• _ASSIGNED TASK_: Write out exactly the lines below that run from the one containing "Viewport: 876px width, 443px" through the one containing "Task: Click the Yerevan partly cloudy icon", both included, with no other lines.

• _Dataset entries_:
* * * *
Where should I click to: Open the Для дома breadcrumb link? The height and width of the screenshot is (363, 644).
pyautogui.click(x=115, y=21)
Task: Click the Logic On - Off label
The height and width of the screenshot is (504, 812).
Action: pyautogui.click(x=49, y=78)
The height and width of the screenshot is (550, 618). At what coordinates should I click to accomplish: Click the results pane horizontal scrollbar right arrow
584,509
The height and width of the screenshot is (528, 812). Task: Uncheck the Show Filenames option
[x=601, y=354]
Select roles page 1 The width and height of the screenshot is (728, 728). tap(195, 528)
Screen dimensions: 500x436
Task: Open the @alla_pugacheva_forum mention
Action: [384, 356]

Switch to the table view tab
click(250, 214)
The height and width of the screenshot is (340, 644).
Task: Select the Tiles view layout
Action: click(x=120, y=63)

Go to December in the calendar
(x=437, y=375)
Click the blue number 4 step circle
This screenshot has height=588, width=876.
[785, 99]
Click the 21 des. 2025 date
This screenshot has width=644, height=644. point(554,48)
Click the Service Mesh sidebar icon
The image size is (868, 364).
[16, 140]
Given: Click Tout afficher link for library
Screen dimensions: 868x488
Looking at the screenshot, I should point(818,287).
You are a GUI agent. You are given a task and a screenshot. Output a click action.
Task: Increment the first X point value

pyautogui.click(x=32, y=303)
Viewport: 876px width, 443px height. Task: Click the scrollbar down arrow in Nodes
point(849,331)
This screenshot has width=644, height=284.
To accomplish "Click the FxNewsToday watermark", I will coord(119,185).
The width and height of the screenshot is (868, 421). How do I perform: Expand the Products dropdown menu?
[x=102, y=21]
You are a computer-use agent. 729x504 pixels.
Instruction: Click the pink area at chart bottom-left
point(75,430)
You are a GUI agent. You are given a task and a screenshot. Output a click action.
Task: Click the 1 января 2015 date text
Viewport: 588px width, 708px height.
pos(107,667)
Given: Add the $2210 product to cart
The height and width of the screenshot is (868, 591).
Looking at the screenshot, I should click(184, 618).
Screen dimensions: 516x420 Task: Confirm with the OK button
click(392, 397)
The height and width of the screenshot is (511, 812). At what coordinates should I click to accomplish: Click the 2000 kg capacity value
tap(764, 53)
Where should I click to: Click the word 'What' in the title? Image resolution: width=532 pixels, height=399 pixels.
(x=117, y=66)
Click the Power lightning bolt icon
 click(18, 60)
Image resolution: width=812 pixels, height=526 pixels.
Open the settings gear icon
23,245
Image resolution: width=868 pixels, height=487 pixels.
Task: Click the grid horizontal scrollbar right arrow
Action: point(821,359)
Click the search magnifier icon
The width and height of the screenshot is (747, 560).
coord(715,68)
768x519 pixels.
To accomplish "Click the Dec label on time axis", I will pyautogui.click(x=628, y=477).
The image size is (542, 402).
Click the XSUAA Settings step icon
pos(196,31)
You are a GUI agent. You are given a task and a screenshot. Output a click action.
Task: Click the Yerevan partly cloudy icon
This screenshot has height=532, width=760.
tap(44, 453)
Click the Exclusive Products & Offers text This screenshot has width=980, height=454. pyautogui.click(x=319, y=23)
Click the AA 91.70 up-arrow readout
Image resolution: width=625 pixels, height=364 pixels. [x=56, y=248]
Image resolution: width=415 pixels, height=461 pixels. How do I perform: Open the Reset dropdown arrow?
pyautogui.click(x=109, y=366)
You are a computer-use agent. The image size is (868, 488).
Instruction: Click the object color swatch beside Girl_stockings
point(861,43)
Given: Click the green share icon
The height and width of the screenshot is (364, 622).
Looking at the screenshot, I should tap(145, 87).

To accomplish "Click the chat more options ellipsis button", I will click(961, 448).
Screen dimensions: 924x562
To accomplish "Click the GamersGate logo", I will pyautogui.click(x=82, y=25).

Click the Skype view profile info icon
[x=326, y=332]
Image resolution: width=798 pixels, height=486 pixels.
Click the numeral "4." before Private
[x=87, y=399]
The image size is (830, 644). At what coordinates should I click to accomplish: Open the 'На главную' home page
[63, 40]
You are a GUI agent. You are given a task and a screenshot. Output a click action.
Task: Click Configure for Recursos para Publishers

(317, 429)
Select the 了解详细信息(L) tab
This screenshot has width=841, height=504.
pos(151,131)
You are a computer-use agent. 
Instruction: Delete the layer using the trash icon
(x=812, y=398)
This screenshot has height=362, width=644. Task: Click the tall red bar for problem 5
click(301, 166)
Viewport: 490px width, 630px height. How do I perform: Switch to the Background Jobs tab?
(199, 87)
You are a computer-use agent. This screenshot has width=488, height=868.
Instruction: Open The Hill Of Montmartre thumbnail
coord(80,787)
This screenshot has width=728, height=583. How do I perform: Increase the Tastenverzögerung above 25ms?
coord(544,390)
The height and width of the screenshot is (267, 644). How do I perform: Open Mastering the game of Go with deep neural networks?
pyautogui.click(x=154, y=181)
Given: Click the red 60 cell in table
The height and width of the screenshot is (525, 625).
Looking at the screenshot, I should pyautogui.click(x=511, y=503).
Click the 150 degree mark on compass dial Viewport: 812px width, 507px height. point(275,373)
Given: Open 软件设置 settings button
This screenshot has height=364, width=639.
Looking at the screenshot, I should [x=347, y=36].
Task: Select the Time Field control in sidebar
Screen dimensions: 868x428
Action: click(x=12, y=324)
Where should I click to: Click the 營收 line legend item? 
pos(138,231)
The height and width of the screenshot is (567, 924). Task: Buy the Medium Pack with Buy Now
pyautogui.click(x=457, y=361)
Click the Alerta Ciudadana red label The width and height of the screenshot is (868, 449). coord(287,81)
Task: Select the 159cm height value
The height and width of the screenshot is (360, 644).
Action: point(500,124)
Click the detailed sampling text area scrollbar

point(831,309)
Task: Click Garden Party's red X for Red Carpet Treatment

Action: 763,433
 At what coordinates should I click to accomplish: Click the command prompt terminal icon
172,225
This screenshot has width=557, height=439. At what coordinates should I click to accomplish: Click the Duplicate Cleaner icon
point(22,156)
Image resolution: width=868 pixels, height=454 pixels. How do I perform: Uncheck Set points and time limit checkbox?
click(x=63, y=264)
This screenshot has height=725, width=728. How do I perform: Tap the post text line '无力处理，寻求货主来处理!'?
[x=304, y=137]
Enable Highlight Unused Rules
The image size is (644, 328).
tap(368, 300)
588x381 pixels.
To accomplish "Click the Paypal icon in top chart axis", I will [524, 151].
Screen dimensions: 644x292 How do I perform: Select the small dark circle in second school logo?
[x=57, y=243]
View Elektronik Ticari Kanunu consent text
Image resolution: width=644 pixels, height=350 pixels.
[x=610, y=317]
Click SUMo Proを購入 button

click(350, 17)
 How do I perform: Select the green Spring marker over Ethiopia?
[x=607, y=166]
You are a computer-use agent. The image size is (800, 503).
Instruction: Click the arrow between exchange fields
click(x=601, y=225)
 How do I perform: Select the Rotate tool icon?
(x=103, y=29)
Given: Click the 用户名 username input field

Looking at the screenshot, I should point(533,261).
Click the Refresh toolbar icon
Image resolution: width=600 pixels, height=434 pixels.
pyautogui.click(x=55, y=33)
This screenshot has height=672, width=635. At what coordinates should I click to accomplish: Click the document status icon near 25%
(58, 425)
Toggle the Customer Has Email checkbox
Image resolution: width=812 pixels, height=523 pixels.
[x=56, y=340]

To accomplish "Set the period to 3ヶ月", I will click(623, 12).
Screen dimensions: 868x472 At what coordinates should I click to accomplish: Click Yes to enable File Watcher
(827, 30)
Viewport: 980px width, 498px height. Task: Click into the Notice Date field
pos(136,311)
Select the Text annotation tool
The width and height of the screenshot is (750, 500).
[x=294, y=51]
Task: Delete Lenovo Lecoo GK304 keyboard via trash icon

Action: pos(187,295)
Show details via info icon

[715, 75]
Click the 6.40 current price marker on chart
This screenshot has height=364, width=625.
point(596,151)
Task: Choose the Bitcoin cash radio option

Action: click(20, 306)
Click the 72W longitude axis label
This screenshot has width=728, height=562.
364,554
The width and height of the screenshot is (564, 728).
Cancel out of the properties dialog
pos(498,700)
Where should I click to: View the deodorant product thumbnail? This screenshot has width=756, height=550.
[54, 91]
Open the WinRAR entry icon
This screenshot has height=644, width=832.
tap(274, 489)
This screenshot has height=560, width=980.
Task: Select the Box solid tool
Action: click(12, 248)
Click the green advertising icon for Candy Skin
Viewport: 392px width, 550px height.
* * * *
• _EXERCISE OUTPUT_:
Viewport: 876px width, 443px height. Task: Click the scrollbar down arrow in Nodes
point(849,331)
This screenshot has width=644, height=284.
To accomplish "Click the FxNewsToday watermark", I will coord(119,185).
The width and height of the screenshot is (868, 421). How do I perform: Expand the Products dropdown menu?
[x=102, y=21]
You are a computer-use agent. 729x504 pixels.
Instruction: Click the pink area at chart bottom-left
point(75,430)
You are a GUI agent. You are given a task and a screenshot. Output a click action.
Task: Click the 1 января 2015 date text
Viewport: 588px width, 708px height.
pos(107,667)
Given: Add the $2210 product to cart
The height and width of the screenshot is (868, 591).
Looking at the screenshot, I should click(184, 618).
Screen dimensions: 516x420 Task: Confirm with the OK button
click(392, 397)
The height and width of the screenshot is (511, 812). At what coordinates should I click to accomplish: Click the 2000 kg capacity value
tap(764, 53)
Where should I click to: Click the word 'What' in the title? Image resolution: width=532 pixels, height=399 pixels.
(x=117, y=66)
Click the Power lightning bolt icon
 click(18, 60)
Image resolution: width=812 pixels, height=526 pixels.
Open the settings gear icon
23,245
Image resolution: width=868 pixels, height=487 pixels.
Task: Click the grid horizontal scrollbar right arrow
Action: point(821,359)
Click the search magnifier icon
The width and height of the screenshot is (747, 560).
coord(715,68)
768x519 pixels.
To accomplish "Click the Dec label on time axis", I will pyautogui.click(x=628, y=477).
The image size is (542, 402).
Click the XSUAA Settings step icon
pos(196,31)
You are a GUI agent. You are given a task and a screenshot. Output a click action.
Task: Click the Yerevan partly cloudy icon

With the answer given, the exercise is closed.